Farmers, food, and films
After a hectic summer and fall, farmers burrow in for the winter to plan for the year ahead. Sarah Cogswell, of Cluck and Trowel, thought that there had to be a way to bring farmers together during this time. The result was the Farmer Film and Potluck series, hosted by the Dartmouth Grange.
“In the winter, wouldn’t it be great to get the farmers together, with food?” Cogswell recalled asking.
The idea for the film series stems from her time working at Skinny Dip Farm in Westport with Ben Wolbach, a movie buff.
From there, the film and potluck series was born, and the Dartmouth Grange was the perfect location. The series is held on the first Friday of each month from October to March, and is now in its fourth or fifth year.
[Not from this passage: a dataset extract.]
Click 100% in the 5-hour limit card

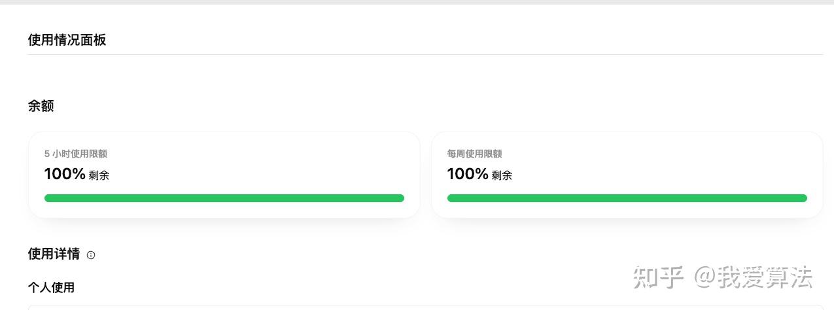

Cogswell, who curates the movie selections, said she focuses on food and agriculture films, but occasionally expands to other environmental topics-- especially if the film is made by a local director.
“You just want to find the quirky little ones,” Cogswell said.
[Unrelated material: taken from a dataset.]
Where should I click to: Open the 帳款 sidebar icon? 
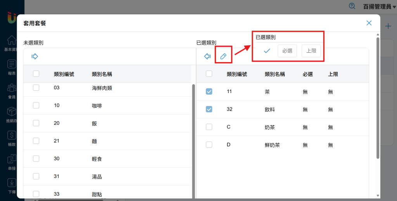12,138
Past favorite films have been about Sriracha and the Grange Fair.
“There was one early one about asparagus that just blew my mind,” Cogswell said.
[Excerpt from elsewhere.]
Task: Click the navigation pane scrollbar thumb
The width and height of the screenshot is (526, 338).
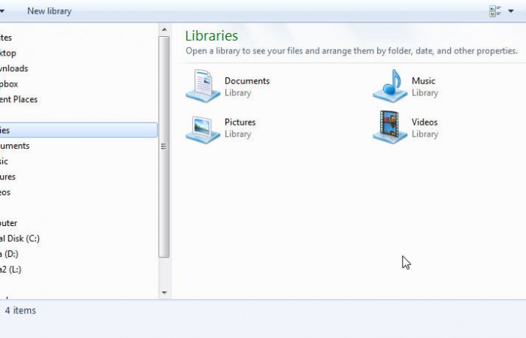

The events are always free, although donations to cover film rights are appreciated.
February’s film was “Rooted: Cultivating Community in the Vermont Grange,” which was produced by Historic New England. “Rooted” explores the history and current culture at two granges in Vermont.
The March Farmer Film and Potluck event, the last of the season, will be on March 1 and feature the film “Leave it Better” alongside a discussion with director Graham Meriwether. The film is about the next generation of farmers establishing their own farms.
The Grange was founded in 1873 in an effort to rehabilitate agriculture, which had been devastated by the Civil War. The Grange took off in the north, and had many early victories for agriculture and rural communities, including passing antitrust laws preventing railroads from overcharging farmers for shipping their goods, bringing free mail delivery to people in rural areas, and electrifying rural communities.
Sam Manley, a member of the Dartmouth Grange, said that another notable aspect of the Grange was its acceptance of women as members with full voting rights and the ability to hold office from the beginning.
Today, the Grange is a place for farmers and others interested in agriculture to socialize and build community. It also supports agricultural education, and frequently works with organizations like 4H and FFA.